# Non-believing Jews - help and texts



## Eoghan (Dec 31, 2008)

I am discussing the position of Jews AFTER Christs death and resurrection. As I understand it faith in God up to the Messiah was counted as justification. After the Messiah it is only by faith in the Messiah (Jesus).

Where in the Westminster Confession/scripture do I find this point clarified? 

My Messianic friends seem to want to include rabbi's from the 18th century as "believers" / "Godly men" despite the fact they would have repudiated Christ .

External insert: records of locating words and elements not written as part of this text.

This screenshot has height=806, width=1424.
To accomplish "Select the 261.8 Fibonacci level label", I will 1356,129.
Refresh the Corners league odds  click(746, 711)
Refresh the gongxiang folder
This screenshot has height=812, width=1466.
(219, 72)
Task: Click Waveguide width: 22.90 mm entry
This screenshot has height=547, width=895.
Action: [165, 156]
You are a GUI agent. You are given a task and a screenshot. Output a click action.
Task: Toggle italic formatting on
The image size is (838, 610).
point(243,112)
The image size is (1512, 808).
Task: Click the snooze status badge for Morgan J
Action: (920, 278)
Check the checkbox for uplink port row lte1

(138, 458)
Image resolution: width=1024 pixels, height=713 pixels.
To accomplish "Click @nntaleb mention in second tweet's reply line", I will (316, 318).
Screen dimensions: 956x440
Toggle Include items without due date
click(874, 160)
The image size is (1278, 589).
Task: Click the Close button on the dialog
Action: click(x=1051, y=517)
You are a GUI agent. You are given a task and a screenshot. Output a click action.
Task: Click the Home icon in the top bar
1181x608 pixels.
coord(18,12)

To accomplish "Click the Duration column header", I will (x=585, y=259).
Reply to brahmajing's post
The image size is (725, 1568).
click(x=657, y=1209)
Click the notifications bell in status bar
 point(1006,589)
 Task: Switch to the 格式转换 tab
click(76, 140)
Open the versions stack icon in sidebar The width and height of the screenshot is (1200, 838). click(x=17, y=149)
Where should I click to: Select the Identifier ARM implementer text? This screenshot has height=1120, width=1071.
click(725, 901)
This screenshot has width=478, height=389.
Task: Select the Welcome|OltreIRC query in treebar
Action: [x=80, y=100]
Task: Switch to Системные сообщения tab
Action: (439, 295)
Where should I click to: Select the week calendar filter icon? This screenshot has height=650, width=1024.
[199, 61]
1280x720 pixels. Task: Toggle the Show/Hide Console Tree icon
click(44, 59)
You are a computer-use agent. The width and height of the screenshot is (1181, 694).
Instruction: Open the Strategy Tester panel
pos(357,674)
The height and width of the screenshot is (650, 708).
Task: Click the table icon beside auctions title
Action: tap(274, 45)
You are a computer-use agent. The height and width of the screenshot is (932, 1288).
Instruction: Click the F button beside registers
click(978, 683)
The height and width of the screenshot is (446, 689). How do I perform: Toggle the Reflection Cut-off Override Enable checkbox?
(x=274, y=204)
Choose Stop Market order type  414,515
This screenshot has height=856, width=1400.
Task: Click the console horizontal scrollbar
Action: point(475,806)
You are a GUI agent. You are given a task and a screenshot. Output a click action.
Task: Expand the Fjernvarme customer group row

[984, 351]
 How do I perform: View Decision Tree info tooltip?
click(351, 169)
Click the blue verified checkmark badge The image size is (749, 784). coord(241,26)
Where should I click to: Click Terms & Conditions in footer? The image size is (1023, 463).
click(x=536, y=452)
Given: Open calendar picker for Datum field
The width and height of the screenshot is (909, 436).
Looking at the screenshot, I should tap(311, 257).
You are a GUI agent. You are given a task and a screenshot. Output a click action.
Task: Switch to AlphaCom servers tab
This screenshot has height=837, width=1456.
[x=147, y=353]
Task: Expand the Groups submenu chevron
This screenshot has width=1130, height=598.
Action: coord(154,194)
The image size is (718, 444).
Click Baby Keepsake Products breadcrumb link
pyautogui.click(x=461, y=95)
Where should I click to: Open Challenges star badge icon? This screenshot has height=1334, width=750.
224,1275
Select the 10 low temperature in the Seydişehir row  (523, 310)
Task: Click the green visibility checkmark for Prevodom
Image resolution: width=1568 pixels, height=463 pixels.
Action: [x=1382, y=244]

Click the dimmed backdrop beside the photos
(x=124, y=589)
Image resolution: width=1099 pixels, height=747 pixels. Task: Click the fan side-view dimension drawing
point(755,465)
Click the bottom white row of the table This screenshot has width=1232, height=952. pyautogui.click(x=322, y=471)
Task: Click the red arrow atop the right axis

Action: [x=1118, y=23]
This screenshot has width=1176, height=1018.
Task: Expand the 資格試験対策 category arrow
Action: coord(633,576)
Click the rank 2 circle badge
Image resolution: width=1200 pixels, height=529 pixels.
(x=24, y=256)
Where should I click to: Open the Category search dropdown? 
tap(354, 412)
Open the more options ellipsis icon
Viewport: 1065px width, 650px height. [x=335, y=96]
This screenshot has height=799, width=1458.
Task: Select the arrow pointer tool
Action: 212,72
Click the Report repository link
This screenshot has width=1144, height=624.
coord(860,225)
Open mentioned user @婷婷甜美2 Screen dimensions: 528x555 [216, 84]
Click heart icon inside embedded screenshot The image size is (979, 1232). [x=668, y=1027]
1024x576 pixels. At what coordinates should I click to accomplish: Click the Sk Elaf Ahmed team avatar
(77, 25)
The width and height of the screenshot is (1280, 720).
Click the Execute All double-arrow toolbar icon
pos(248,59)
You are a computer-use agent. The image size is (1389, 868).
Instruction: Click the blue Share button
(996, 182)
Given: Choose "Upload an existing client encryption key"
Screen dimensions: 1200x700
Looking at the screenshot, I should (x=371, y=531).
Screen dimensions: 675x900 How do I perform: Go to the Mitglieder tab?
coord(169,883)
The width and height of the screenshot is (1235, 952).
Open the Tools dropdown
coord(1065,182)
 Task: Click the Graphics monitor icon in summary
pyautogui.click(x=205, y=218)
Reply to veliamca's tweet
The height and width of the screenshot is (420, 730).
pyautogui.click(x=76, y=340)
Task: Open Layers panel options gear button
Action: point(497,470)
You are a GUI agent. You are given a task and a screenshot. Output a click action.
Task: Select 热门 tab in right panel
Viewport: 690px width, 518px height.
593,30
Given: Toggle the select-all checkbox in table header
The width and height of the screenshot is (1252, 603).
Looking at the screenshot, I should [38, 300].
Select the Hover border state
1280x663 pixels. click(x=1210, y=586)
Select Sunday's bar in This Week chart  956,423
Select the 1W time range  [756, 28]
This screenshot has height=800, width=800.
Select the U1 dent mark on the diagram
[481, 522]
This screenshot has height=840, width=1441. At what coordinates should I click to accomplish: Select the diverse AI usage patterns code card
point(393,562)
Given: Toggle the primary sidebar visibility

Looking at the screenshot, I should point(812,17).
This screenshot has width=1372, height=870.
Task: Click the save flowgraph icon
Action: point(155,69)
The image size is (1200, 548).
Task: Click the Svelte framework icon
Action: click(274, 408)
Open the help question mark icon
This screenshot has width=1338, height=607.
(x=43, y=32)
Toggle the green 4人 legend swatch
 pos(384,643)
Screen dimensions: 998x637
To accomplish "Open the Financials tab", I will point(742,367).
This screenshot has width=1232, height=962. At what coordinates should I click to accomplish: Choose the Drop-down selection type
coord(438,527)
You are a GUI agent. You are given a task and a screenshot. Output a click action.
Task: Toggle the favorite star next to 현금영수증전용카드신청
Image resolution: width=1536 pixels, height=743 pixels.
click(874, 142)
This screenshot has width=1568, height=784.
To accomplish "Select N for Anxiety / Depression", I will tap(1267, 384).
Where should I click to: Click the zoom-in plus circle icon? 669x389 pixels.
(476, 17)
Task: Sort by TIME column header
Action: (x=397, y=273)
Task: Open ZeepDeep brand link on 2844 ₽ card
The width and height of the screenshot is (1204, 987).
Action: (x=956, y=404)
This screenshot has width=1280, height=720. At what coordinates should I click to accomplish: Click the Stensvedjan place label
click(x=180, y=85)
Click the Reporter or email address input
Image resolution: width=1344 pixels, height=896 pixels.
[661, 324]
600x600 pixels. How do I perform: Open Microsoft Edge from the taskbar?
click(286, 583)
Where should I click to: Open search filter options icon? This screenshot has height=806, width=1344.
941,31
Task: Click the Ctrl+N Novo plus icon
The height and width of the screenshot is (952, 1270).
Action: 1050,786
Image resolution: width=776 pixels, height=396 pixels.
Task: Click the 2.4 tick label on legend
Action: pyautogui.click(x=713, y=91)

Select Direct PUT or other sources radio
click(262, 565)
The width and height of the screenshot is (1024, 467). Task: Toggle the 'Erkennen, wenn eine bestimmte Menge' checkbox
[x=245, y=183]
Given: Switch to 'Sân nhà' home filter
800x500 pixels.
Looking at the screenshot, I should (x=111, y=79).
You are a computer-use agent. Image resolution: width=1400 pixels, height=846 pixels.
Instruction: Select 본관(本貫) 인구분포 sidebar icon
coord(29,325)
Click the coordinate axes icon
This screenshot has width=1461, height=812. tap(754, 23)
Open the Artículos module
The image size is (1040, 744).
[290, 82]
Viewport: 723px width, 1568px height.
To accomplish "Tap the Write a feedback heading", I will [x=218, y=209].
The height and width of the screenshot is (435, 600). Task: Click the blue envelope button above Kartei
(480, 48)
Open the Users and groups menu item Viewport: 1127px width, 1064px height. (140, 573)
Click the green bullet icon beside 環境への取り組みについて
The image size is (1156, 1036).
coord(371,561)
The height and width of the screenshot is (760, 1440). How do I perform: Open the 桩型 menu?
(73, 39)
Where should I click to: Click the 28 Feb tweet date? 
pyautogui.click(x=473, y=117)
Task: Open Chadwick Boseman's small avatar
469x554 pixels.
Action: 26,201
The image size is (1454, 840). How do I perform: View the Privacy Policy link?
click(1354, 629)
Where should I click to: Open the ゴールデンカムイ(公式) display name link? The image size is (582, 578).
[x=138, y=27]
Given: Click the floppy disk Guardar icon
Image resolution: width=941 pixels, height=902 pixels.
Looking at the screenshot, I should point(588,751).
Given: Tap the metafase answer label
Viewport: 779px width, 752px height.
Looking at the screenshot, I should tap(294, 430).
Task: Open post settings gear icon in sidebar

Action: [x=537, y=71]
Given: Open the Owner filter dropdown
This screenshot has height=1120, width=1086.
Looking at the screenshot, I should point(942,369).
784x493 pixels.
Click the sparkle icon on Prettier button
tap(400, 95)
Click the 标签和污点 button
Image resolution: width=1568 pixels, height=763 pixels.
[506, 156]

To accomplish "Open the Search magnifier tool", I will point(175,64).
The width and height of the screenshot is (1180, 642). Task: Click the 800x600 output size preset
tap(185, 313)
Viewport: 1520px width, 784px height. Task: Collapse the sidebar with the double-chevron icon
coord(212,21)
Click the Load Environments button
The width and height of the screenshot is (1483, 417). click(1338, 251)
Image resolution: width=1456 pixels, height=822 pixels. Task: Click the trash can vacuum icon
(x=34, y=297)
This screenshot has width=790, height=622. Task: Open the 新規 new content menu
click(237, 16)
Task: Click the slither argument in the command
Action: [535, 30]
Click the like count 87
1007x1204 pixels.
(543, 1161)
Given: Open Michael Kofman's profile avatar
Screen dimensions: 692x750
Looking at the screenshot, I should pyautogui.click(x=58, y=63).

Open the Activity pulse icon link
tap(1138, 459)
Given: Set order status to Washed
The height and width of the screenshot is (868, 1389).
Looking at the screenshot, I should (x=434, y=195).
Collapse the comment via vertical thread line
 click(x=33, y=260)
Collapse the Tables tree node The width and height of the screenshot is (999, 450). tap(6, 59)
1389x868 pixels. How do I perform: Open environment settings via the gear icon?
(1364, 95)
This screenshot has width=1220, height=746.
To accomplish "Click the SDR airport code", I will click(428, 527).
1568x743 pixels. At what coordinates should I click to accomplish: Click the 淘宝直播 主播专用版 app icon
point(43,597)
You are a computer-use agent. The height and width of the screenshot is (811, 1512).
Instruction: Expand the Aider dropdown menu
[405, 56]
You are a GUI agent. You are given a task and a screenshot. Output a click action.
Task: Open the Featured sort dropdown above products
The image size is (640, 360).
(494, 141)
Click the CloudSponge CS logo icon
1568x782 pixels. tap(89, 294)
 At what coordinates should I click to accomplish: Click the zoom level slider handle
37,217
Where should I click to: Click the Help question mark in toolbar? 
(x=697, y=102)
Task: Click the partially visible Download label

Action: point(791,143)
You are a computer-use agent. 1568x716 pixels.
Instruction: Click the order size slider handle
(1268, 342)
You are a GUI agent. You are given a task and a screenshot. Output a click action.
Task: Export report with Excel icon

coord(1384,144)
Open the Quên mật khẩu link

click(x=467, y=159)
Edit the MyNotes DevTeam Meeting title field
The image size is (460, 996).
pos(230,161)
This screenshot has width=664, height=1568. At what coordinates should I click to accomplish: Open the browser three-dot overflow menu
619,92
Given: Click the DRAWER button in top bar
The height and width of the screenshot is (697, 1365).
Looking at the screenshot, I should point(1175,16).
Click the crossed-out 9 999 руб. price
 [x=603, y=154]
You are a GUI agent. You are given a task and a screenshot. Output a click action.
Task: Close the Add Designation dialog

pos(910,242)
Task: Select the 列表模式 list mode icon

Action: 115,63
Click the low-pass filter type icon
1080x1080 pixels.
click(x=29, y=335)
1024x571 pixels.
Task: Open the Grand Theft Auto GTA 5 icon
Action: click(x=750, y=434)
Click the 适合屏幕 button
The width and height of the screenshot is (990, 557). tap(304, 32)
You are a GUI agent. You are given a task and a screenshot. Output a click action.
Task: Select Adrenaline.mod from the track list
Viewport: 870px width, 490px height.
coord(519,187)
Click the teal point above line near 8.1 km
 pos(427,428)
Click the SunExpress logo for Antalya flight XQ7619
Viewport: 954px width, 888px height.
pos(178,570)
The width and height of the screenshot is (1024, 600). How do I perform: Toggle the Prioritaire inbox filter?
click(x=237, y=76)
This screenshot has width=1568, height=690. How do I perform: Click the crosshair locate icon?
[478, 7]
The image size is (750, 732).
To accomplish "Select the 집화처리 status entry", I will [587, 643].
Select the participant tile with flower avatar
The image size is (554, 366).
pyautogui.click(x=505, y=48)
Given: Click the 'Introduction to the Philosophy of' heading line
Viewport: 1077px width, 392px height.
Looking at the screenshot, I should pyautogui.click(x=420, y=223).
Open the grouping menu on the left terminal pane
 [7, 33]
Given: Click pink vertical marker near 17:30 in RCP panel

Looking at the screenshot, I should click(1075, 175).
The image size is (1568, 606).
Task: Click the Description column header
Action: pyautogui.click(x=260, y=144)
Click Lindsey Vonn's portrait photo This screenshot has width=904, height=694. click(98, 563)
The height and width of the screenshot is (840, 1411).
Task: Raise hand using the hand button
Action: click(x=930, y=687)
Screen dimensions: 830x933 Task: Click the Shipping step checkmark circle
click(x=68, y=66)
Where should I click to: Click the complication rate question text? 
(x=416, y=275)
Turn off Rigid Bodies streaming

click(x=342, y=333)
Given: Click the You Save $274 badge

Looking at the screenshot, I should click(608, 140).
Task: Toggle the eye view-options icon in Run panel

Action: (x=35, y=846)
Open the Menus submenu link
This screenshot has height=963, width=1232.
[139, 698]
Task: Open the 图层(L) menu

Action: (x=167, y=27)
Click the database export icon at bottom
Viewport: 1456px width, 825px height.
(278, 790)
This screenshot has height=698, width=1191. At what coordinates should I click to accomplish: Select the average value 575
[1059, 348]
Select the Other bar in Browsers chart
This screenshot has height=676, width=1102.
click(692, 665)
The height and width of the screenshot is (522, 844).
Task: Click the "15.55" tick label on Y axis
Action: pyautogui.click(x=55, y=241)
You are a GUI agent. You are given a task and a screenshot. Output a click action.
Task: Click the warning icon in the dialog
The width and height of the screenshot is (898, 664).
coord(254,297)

My gut feeling is that there is a passage in Romans - but help me out please


----------



## Contra_Mundum (Dec 31, 2008)

Here's the Bible, and note who is addressed by name: Acts 4:10-12


> Be it known unto you all, and to *all the people of Israel*, that by the name of Jesus Christ of Nazareth, whom ye crucified, whom God raised from the dead, even by him doth this man stand here before you whole. This is the stone which was set at nought of you builders, which is become the head of the corner. *Neither is there salvation in any other*: for there is none other name under heaven given among men, whereby we must be saved.


 and 1Co 16:22


> If any man love not the Lord Jesus Christ, let him be Anathema Maranatha.


As for the Confession: the end of 10.4


> ... much less can men, not professing the Christian religion, be saved in any other way whatsoever, be they never so diligent to frame their lives according to the light of nature, *and the law of that religion they do profess*; and to assert and maintain that they may, is very pernicious.


----------